The platform will support the conduct COVID-19 related observational studies, questionnaire studies and clinical trials. Practices may participate in any study conducted on the platform, if they have suitable patients. We also welcome practices who only wish to contribute anonymised data towards COVID-19 research. Research findings will be disseminated and shared with the NHS and wider health community for public health benefit.
Value added to practices and patients
- Enable practices to better prepare (strategy, resources) to manage patients, post-lockdown and in the event of second wave (new cases, re-infections).
- Access to quality improvement service and support for COVID-19.
- Patient surveys will help practices obtain first-hand information from patients about COVID-19.
- Patient surveys will help practices to know about COVID-19 cases (actual incidence and prevalence) in their locality.
- Quality improvement or clinical audits and reports can go directly into appraisal and revalidation portfolios for GPs, nurses, pharmacists, etc.
- Teaching or training practices may use the programme as a learning tool for GP training and medical student projects.
- Opportunities to participate in COVID-19 quality improvement initiatives.
- Opportunities to participate in COVID-19 research including paid studies (if conducted on the platform).
The platform is steered by a committee of clinical experts from both primary and secondary care including clinicians, scientists, epidemiologists, data scientists, health data and technology experts, and patient representation. The committee ensures that the patient questionnaires, quality improvement reports and recommendations, and any research conducted through the platform is clinically and scientifically relevant and will improve care for patients affected by COVID-19.
- Wellbeing Software
- Interface Clinical Services
- Respiratory Effectiveness Group
Prof David Price (University of Aberdeen), Prof Steven Julious, Dr Phil Oliver, Dr Rebecca Simpson, Dr Jen Lewis (University of Sheffield), Dr Rupert Jones (University of Plymouth, Makere University), Prof Salman Siddiqui (University of Leicester), Dr Dermot Ryan (University of Edinburgh, EAACI), Prof Hilary Pinnock (University of Edinburgh, AUKCAR), Dr David Jackson (King’s College London), Dr Katherine Hickman (Bradford, Leeds, PCRS), Prof Ian Pavord (University of Oxford), Tony Megaw, Pam Young (Wellbeing Software), Prof Stephen Holgate (University of Southampton), Prof David Halpin (Royal Devon & Exeter Hospital, NICE), Prof Kamlesh Khunti (University of Leicester, NIHR ARC), Sir Prof Lewis Ritchie, OBE (University of Aberdeen), Dr Tim Bosworth (Norfolk), Steve Davis (Interface Clinical Services), Prof Stephen Holgate (University of Southampton, MRC).

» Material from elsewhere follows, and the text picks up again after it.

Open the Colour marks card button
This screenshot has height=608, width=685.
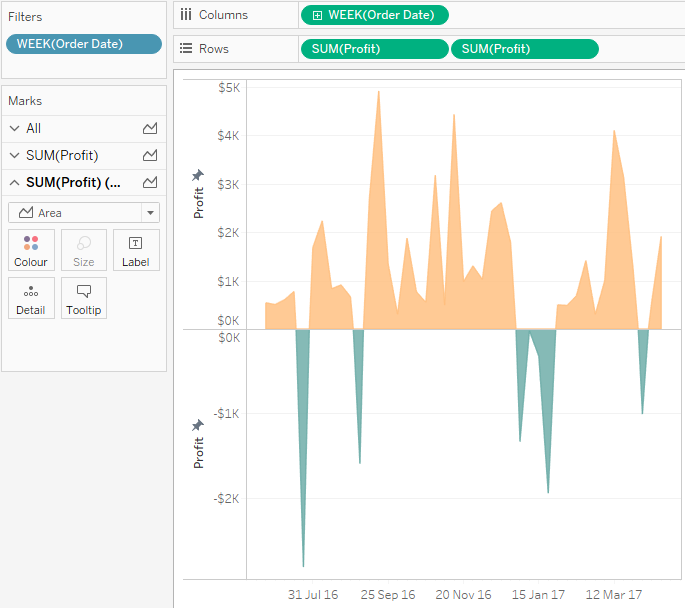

Data Processing and Protection
The platform has been developed through collaboration with many academic and industry partners. The platform is provided to GP practices as part of the OPC Quality Improvement Service. The unique value of platform is bringing together patient data through the Optimum Patient Care Research Database (OPCRD) for COVID-19 research and improving patient care. All patient data collected is de-identified so it is not possible to identify a patient. OPCRD is approved by NHS Health Research Authority (REC ref: 20/EM/0148) to provide anonymised data for scientific, medical and public health research.
OPC quality improvement programmes are provided in compliance with the GDPR / Data Protection Act 2018 (Data Protection Register Ref: ZA197058) and the NHS Data Security and Protection Toolkit (Ref: 8HR5). OPC acts as Data Processors under the guidance of the GP Practice, who are Data Controllers on behalf of their patients. OPC staff undertake certified mandatory annual NHS Data Security and Protection training, and a two-yearly Good Clinical Practice (GCP) training.